Sri Lanka’s Rajapaksa claims he was ousted over China investments

Published March 8, 2024
Colombo: A woman looks at copies of The Conspiracy,  a book written by toppled Sri Lankan president Gotabaya Rajapaksa, at a bookshop on Thursday. Rajapaksa was ousted after an uprising in July 2022.—AFP
Colombo: A woman looks at copies of The Conspiracy, a book written by toppled Sri Lankan president Gotabaya Rajapaksa, at a bookshop on Thursday. Rajapaksa was ousted after an uprising in July 2022.—AFP

COLOMBO: Former Sri Lankan president Gotabaya Rajapaksa ended a long silence over his ouster on Thursday by releasing a book claiming “geopolitical rivalry” between China and other countries was responsible for his downfall.

Rajapaksa was forced into temporary exile after protesters stormed his official residence in 2022, following months of street protests over the island nation’s worst-ever economic crisis.

In a self-published account of his downfall, “The Conspiracy”, Rajapaksa defends his government’s economic policies, which forced an unprecedented foreign debt default and saw months of severe food and fuel shortages.

Instead, he said “Chinese funded infrastructure projects in Sri Lanka after 2006 brought in an element of geopolitical rivalry” that precipitated his overthrow.

“It would be extremely naive for anyone to claim that there was no foreign hand in the moves made to oust me from power,” Rajapaksa wrote.
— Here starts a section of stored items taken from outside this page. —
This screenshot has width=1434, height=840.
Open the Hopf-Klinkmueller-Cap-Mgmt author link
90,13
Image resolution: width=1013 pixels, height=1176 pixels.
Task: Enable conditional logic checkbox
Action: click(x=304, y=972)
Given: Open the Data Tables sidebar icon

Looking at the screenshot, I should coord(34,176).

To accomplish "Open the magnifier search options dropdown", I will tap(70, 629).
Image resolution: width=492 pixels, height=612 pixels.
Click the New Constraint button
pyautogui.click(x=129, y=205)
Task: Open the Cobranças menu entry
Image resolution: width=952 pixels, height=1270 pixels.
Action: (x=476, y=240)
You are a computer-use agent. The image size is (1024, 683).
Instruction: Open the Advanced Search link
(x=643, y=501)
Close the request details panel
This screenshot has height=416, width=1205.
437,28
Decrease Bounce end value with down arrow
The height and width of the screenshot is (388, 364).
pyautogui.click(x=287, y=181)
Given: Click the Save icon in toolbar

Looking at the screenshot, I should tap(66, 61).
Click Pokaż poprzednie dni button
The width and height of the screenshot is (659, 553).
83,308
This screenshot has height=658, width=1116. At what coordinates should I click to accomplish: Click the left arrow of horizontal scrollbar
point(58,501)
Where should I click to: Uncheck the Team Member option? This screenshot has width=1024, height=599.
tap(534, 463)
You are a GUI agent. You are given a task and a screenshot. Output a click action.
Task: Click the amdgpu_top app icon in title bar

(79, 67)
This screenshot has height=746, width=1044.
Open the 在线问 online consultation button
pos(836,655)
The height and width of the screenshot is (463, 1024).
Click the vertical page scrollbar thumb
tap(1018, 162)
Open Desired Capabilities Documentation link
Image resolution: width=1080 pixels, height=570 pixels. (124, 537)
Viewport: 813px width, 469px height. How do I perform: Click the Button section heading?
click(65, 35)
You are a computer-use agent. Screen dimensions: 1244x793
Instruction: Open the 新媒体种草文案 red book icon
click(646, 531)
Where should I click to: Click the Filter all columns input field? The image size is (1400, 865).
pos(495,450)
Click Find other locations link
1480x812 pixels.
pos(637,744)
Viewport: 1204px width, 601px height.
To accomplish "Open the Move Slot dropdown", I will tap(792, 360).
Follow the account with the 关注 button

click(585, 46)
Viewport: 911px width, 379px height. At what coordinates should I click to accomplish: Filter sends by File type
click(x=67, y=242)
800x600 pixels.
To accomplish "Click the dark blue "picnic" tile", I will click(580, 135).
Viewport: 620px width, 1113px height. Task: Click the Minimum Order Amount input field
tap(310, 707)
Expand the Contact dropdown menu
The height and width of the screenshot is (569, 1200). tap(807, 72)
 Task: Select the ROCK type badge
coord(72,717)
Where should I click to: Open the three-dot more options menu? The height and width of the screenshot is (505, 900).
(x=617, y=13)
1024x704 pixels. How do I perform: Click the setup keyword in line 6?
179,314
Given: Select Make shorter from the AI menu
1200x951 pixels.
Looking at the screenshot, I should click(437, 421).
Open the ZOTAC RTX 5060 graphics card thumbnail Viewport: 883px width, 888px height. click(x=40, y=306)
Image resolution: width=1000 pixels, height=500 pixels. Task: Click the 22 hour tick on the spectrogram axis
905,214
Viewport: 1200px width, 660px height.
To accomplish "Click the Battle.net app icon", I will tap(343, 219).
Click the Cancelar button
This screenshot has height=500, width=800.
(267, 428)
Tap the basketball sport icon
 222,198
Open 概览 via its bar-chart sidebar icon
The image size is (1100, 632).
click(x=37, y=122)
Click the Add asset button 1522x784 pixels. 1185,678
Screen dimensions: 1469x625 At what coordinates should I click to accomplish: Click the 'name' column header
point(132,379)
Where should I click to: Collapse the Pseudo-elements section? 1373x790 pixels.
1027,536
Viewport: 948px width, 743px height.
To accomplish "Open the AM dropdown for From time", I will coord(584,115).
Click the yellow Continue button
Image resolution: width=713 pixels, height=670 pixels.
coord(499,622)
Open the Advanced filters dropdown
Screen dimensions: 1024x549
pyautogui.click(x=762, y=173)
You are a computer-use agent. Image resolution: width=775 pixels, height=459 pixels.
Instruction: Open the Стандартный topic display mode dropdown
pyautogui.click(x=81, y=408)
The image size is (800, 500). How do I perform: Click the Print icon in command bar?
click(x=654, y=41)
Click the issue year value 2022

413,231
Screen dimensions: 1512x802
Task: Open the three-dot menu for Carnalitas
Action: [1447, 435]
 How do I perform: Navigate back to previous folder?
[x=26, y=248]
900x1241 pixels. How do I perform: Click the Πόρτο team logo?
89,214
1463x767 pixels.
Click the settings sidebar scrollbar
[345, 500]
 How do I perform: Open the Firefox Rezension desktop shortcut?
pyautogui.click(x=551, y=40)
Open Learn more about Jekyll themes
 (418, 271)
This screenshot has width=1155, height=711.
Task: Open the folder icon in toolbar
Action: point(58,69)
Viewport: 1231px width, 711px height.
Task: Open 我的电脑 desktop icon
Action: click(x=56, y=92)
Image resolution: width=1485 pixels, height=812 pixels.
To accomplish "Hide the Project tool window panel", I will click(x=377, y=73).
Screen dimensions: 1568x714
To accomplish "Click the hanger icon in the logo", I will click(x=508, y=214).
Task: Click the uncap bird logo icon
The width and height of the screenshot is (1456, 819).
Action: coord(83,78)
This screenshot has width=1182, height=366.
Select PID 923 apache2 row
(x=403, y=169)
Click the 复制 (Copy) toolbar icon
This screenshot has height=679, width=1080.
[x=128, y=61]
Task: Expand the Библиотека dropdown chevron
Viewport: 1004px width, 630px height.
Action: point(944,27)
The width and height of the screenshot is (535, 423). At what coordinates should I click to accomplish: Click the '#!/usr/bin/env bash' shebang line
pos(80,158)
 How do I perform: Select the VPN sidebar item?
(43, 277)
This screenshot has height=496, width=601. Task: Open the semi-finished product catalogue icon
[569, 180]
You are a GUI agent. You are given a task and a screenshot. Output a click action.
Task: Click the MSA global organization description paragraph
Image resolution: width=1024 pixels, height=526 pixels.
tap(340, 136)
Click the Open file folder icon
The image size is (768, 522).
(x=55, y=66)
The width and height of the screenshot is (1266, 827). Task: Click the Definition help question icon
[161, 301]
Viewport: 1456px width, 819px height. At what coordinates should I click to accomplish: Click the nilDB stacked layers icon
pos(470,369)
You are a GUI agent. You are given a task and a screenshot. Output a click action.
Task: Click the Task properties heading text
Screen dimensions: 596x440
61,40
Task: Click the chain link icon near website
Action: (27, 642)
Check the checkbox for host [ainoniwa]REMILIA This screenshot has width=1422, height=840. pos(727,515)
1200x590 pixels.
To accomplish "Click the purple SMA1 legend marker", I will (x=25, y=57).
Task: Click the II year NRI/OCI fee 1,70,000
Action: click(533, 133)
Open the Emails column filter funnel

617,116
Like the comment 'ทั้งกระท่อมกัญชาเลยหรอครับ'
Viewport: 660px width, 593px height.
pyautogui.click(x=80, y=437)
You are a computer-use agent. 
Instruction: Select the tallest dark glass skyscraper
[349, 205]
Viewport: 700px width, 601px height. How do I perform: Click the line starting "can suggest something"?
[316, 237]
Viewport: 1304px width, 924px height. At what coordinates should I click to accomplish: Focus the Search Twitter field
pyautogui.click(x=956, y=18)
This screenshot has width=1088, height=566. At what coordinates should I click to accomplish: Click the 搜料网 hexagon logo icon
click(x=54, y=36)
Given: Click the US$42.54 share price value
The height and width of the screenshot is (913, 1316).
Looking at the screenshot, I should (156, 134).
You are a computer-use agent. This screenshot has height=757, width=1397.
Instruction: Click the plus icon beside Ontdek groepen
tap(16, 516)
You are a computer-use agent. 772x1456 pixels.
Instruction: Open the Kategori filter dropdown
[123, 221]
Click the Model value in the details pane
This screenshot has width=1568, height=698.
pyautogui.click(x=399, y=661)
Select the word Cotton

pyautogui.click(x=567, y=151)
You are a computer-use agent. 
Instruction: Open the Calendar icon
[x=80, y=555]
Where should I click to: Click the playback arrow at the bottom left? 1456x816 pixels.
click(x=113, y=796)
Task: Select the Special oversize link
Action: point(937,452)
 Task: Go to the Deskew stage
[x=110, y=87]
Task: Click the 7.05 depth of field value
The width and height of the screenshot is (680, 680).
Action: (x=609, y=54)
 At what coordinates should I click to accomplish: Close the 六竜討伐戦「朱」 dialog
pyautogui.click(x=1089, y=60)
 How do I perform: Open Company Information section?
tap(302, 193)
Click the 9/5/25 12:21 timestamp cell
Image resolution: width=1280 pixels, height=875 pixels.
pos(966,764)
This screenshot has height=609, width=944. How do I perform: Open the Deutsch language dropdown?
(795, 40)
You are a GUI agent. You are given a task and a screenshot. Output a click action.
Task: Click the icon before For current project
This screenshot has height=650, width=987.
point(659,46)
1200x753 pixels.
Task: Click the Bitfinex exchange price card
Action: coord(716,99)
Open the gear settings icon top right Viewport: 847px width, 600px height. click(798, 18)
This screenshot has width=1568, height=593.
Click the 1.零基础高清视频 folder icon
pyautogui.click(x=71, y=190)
Rajapaksa did not name specific countries, but the United States had in the past repeatedly warned Sri Lanka it risked falling into a Chinese debt trap by signing a raft of infrastructure deals.

At the time of his ouster, the 74-year-old was initially flown out of Sri Lanka aboard a military aircraft and emailed his resignation from Singapore, but he has since returned home.

In the book, Rajapaksa claimed that protesters who took to the streets as the economy ground to a halt in the final months of his tenure had “foreign funding”, without offering evidence.